細(xì)胞凋亡在激素性股骨頭壞死中的研究進(jìn)展*

劉玉 趙建民*王雪梅 劉瑞 李強

概述

糖皮質(zhì)激素誘導(dǎo)的股骨頭壞死（Steroid-induced femoral head necrosis,SIFHN）又稱糖皮質(zhì)激素誘導(dǎo)的股骨頭缺血性壞死或股骨頭無菌性壞死，激素導(dǎo)致股骨頭壞死早在20世紀(jì)50年代就已經(jīng)確立。據(jù)推測[1]，目前中國股骨頭壞死患者有500～750萬，每年新增病例約7.5～15萬，激素成為我國股骨頭壞死發(fā)病的首要原因。激素誘導(dǎo)的股骨頭壞死嚴(yán)重影響患者的生活質(zhì)量和勞動能力，給社會帶來了巨大的負(fù)擔(dān)，大部分患者最終不得不接受人工關(guān)節(jié)置換。如能早期診斷和積極治療后可防止股骨頭塌陷，保護(hù)關(guān)節(jié)功能，控制和延緩病情發(fā)展，可顯著減少致殘率[2,3]。因而激素性股骨頭壞死發(fā)病機制的研究成為近年來國內(nèi)外學(xué)者的研究熱點，但目前仍沒有完全闡明激素性股骨頭壞死的發(fā)病機制。

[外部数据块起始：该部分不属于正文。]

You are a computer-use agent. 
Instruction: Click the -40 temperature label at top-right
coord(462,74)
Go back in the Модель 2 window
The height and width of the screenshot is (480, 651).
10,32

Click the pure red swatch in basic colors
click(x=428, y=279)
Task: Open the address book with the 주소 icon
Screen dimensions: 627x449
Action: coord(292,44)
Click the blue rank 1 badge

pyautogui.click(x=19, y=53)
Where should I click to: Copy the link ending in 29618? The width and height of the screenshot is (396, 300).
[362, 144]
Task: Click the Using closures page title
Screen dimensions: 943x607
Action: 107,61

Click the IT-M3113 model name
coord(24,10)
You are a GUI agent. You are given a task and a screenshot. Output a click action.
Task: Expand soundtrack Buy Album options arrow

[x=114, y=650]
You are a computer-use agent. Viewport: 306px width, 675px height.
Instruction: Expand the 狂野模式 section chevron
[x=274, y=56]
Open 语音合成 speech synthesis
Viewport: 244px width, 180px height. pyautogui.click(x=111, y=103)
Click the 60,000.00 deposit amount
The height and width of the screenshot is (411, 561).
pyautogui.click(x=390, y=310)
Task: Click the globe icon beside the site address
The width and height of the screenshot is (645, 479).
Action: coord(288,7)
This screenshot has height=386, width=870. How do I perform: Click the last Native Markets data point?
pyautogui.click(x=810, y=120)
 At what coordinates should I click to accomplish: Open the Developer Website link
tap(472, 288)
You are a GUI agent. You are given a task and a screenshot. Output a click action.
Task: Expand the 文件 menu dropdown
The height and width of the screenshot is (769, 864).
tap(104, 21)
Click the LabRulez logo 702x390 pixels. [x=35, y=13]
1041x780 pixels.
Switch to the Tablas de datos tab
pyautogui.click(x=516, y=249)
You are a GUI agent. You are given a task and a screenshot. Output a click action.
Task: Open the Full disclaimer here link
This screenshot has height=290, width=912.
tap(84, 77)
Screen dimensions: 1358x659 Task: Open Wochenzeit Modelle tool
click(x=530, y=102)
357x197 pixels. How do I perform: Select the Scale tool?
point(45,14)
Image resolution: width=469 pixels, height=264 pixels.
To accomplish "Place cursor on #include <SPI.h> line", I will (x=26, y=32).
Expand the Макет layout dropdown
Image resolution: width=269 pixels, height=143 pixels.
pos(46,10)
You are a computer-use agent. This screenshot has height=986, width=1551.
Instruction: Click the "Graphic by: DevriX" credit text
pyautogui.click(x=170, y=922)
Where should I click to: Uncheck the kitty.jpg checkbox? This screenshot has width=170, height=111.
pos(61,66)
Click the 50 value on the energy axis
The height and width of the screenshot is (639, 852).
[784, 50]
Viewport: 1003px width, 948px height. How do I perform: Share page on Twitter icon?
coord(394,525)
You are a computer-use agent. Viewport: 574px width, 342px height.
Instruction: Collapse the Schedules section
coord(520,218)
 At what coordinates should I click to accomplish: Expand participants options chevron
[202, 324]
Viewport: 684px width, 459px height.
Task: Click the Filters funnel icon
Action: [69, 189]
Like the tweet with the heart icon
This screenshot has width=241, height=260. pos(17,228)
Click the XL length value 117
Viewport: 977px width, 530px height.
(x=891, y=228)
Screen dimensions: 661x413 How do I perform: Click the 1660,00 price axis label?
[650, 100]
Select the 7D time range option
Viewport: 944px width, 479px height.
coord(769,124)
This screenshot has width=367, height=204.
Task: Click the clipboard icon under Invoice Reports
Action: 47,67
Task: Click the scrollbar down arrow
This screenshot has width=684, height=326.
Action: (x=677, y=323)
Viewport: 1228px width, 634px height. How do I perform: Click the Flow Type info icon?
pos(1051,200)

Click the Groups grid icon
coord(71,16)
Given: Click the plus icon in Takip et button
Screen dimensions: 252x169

過去對糖皮質(zhì)激素誘導(dǎo)的股骨頭壞死的發(fā)病機制有多種學(xué)說[4]，主要包括：骨內(nèi)壓增高學(xué)說；骨的灌注下降學(xué)說；脂肪栓塞學(xué)說；高凝狀態(tài)學(xué)說等。近年來越來越多國內(nèi)外研究表明糖皮質(zhì)激素誘導(dǎo)股骨頭壞死與骨細(xì)胞凋亡密切相關(guān)，Hwang Y等[5]通過激素誘導(dǎo)的兔股骨頭壞死動物模型發(fā)現(xiàn)細(xì)胞凋亡確實存在于早期激素性股骨頭壞死中，這為治療早期激素性股骨頭壞死尋找新的方法，并為在基因水平上治療股骨頭壞死打下基礎(chǔ)。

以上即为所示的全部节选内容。